Tesoureiro da campanha de Cassio fez as primeiras denúncias sobre irregularidades na prestação de contas ao TRE
Curitiba - A Polícia Federal (PF) já começou a tomar depoimentos na investigação sobre a existência de um caixa 2 na campanha à reeleição do prefeito de Curitiba, Cassio Taniguchi (PFL). A Folha apurou que a PF já ouviu o tesoureiro da campanha de Cassio, Francisco Paladino Júnior.
Segundo o advogado de Paladino, Cláudio Dalledone Júnior, o teor do depoimento do ex-tesoureiro do PFL foi o mesmo dos depoimentos prestados aos promotores do Ministério Público (MP) estadual em dezembro do ano passado. O livro-caixa redigido por Paladino foi uma das peças fundamentais para que os promotores elaborassem relatório indicando que o prefeito teria cometido crime eleitoral.

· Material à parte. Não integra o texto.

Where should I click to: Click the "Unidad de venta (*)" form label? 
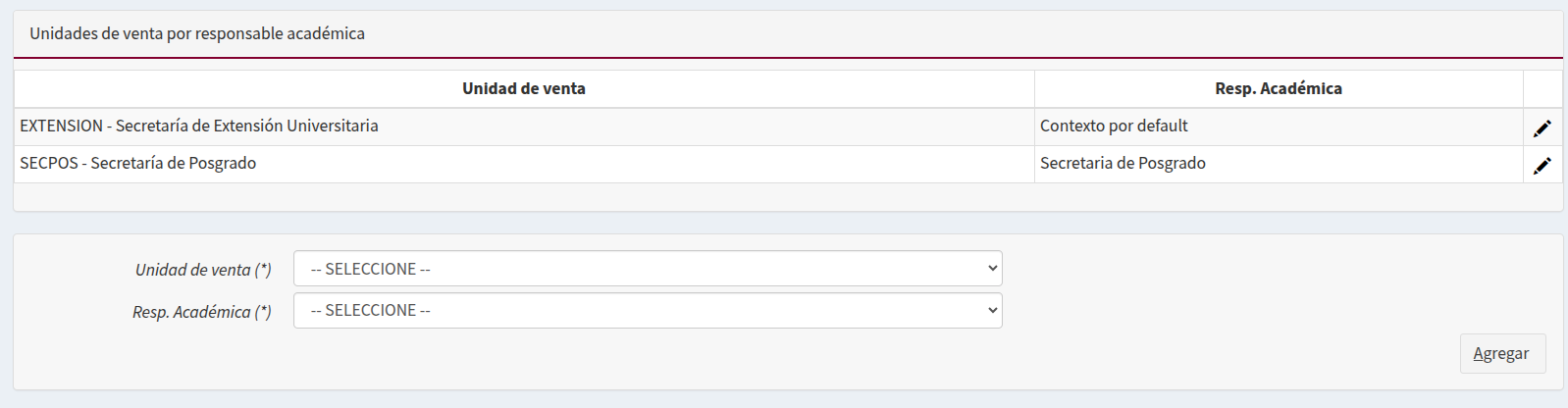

Paladino já havia declarado ao MP que o comitê do PFL teria sonegado cerca de R$ 19 milhões em sua prestação de contas ao Tribunal Regional Eleitoral (TRE). No depoimento à PF, o ex-tesoureiro deu detalhes sobre o funcionamento do comitê onde eram realizados os pagamentos às empresas que prestaram serviços a Cassio.
Segundo ele, além do coordenador financeiro da campanha, Mário Lopes Filho, no escritório trabalhavam também os contadores Davi José Favaretto e José Alexandre Forneck. Os dois foram denunciados pelo MP, acusados de terem sido favorecidos por um convênio da Agência de Fomento do Paraná, que teria contratado empresas relacionadas aos contadores para prestar serviço à agência sem realizar licitação.
A Polícia Federal não pretendia iniciar a tomada de depoimentos antes de concluir a perícia no material encaminhado ao órgão pelos promotores do MP. Entretanto, a assessoria do órgão confirmou que ainda estavam sendo realizadas perícias no material, e que não havia prazo para o encerramento da investigação.
A príncipio, a PF parece ter desistido da idéia de levantar todas as notas fiscais e recibos relativos às mais de 100 empresas e pessoas citadas no livro-caixa de Paladino. O delegado responsável pelo caso, Hugo Corrêa Martins, havia solicitado essa diligência no dia 20 de fevereiro, mas teve seu pedido negado pelo juiz da 1ª Zona Eleitoral, Espedito Reis do Amaral, que queria mais esclarecimentos antes de atender à solicitação. Até ontem, a PF não havia enviado os esclarecimentos ao juiz.